== Data in this exercise
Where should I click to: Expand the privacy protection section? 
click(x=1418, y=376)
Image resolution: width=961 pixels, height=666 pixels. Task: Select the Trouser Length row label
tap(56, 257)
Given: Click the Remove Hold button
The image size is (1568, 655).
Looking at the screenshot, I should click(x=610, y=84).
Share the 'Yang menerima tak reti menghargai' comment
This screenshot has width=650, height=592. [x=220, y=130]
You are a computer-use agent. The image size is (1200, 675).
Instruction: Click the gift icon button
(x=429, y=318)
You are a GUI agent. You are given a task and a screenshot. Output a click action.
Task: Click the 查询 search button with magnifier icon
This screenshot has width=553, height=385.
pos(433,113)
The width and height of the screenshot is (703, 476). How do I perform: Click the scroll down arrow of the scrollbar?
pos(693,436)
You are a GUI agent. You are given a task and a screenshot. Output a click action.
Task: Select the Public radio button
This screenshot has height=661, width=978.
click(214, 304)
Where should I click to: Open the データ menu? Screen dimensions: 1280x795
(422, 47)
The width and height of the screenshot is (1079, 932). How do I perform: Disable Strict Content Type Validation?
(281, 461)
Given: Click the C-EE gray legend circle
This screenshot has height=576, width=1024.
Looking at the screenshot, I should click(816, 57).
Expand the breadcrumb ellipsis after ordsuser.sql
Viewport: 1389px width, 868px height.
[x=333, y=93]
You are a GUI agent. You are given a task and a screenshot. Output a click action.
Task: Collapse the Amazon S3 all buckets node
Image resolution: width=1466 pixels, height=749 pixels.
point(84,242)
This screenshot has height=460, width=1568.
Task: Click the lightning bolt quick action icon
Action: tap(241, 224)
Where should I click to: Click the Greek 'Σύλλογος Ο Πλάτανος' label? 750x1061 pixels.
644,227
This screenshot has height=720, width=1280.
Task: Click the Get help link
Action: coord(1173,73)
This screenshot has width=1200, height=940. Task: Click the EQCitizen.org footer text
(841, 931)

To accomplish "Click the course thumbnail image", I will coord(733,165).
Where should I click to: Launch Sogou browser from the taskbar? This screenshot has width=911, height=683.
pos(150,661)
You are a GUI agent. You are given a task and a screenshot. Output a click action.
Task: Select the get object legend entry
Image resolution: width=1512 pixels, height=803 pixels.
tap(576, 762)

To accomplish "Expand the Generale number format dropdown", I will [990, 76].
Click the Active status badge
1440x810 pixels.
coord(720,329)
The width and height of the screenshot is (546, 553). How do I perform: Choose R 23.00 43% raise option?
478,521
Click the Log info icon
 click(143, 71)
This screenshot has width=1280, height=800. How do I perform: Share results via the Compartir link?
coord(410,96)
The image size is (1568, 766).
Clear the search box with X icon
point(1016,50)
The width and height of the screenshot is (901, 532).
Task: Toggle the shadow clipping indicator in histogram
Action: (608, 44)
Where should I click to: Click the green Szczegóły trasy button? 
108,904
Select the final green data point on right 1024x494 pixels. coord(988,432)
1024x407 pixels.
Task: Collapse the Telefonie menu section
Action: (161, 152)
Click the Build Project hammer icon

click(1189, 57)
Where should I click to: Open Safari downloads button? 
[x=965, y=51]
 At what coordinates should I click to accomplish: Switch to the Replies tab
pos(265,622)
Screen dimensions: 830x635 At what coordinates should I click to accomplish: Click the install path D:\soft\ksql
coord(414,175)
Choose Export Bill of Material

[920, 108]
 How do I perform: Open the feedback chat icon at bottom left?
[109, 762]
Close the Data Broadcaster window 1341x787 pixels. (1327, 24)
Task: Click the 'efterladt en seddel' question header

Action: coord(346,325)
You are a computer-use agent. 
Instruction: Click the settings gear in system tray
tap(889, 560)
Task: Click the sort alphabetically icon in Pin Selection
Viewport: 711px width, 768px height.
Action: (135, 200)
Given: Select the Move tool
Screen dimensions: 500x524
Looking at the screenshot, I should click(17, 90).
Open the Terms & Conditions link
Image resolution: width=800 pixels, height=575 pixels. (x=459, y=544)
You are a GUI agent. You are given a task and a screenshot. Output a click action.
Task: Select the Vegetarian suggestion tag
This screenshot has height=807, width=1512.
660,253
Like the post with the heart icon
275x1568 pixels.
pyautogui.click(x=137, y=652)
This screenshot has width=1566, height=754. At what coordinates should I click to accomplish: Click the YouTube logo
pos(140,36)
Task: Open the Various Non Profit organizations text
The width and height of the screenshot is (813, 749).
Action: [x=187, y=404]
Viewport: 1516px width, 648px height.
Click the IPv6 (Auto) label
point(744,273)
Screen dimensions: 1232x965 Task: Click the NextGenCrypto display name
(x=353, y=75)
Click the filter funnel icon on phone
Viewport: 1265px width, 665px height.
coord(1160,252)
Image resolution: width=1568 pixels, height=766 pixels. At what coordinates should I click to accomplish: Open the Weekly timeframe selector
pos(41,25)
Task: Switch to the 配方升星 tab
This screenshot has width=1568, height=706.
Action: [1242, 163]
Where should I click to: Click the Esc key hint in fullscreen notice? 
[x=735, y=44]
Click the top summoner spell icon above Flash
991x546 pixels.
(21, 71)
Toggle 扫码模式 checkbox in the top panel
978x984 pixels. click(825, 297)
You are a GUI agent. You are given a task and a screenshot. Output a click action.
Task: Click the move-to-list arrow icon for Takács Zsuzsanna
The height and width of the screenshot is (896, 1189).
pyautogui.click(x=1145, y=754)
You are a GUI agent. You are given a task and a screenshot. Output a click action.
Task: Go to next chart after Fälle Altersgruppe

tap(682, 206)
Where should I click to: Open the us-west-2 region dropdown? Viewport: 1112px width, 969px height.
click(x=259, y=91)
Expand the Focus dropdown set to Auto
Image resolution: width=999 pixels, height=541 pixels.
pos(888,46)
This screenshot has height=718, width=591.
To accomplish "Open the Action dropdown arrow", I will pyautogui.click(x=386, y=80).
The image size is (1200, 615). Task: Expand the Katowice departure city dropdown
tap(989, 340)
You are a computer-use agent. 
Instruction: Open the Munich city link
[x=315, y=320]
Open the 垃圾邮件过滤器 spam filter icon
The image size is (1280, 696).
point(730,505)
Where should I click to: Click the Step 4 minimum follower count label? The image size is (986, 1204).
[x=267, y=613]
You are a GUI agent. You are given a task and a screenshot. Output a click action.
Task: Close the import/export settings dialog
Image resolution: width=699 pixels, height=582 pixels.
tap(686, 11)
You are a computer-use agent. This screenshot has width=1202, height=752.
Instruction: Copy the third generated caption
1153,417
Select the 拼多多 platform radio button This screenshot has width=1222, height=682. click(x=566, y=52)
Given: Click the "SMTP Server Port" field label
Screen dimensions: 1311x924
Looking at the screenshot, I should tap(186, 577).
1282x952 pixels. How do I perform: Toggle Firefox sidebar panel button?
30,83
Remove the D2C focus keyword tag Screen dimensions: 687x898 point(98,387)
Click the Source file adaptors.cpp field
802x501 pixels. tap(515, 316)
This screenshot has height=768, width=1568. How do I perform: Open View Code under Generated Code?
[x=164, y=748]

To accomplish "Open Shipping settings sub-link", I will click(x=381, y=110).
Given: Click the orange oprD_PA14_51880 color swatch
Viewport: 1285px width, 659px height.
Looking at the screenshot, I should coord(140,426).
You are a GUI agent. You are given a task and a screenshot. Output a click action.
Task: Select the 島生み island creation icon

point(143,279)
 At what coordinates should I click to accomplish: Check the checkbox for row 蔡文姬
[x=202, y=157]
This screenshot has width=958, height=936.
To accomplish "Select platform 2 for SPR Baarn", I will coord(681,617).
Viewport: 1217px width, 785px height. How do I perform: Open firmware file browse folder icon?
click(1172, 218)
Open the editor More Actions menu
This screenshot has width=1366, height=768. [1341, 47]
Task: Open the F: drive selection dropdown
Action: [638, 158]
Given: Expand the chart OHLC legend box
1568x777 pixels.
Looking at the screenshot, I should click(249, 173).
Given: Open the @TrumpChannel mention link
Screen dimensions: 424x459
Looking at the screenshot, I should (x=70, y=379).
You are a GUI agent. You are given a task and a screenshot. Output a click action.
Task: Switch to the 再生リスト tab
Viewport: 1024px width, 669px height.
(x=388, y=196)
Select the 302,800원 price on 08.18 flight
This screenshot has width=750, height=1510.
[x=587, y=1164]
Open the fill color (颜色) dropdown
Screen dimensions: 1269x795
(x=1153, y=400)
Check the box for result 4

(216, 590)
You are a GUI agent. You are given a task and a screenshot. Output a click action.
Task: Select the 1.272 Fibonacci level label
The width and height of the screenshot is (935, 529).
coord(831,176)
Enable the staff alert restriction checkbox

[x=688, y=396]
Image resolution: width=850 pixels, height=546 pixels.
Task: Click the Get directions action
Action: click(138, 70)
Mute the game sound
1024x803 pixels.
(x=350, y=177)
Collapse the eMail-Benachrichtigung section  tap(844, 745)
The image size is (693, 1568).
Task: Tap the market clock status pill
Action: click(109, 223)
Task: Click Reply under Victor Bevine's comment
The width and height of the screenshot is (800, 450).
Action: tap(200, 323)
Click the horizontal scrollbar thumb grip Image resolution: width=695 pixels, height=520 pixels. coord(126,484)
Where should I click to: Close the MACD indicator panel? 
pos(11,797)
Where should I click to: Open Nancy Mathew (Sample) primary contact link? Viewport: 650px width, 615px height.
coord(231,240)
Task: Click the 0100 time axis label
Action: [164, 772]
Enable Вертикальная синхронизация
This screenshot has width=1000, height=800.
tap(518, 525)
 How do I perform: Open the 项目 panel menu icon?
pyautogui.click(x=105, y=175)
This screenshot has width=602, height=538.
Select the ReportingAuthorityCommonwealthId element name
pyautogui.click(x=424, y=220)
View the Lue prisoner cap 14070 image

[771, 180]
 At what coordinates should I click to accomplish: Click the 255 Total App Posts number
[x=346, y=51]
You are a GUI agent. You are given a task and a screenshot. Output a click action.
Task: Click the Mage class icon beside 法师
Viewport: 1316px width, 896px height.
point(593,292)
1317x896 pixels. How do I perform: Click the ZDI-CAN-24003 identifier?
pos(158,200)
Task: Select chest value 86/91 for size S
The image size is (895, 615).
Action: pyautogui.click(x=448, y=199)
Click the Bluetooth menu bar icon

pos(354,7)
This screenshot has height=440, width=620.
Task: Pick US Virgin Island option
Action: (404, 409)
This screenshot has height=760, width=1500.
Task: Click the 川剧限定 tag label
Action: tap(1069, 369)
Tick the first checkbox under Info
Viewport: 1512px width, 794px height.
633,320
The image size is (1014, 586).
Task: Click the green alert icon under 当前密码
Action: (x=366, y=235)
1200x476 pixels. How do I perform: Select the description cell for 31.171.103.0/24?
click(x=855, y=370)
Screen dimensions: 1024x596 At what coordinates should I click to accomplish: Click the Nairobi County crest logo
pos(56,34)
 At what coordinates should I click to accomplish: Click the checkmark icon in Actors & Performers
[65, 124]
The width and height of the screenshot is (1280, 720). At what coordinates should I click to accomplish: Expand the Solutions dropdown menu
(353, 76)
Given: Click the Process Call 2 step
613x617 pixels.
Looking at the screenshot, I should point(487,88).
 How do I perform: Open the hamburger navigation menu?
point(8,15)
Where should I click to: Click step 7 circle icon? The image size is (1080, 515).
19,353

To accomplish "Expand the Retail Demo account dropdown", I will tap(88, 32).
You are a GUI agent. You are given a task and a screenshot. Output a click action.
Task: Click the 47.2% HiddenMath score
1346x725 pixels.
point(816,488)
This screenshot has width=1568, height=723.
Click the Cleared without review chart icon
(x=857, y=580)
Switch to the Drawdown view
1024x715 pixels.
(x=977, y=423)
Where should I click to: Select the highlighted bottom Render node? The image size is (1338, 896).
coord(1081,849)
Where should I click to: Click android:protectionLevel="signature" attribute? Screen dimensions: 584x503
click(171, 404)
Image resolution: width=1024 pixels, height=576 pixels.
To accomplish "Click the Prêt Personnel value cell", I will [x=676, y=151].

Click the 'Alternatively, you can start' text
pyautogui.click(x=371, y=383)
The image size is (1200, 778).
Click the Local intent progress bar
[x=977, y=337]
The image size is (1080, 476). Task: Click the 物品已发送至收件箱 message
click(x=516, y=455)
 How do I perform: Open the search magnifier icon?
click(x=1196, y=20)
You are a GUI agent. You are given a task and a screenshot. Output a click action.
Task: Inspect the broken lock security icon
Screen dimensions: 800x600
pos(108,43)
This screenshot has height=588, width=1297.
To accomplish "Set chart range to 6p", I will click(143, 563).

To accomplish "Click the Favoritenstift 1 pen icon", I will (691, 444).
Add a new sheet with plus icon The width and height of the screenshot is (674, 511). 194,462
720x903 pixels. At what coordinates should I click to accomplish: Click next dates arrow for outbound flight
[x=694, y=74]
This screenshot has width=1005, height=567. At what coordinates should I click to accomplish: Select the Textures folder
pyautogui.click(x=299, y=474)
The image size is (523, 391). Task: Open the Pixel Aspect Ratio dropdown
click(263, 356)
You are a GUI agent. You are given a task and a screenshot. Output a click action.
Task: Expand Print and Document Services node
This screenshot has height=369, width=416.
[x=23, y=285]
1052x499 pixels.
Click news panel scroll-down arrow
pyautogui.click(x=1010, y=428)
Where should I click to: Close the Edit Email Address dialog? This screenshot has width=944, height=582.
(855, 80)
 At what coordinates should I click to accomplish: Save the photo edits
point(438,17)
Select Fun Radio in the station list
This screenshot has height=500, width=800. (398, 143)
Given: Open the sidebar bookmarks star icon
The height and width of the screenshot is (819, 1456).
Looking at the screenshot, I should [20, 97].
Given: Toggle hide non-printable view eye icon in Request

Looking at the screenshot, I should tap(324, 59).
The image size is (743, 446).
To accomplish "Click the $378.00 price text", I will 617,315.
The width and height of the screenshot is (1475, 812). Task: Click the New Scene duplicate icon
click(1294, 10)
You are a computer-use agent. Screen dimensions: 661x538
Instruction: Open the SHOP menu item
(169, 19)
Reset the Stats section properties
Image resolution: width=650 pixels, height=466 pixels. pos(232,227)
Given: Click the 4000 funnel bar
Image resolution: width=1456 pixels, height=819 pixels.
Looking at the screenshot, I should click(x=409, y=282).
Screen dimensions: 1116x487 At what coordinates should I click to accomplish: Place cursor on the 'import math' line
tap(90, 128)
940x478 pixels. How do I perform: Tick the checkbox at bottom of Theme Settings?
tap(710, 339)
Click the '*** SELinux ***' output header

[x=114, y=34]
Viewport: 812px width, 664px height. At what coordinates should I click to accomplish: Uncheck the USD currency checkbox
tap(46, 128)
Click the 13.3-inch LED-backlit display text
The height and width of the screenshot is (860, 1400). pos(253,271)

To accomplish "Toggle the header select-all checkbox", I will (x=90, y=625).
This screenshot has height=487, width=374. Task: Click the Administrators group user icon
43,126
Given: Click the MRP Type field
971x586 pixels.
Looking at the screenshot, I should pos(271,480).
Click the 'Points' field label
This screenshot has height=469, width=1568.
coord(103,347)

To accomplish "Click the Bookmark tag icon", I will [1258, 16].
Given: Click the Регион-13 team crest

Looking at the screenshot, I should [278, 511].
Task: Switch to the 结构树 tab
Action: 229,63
====
> What is being asked: Please state how many lines in the listing hold the string "funnel", giving the number alone.

> Result of this exercise: 2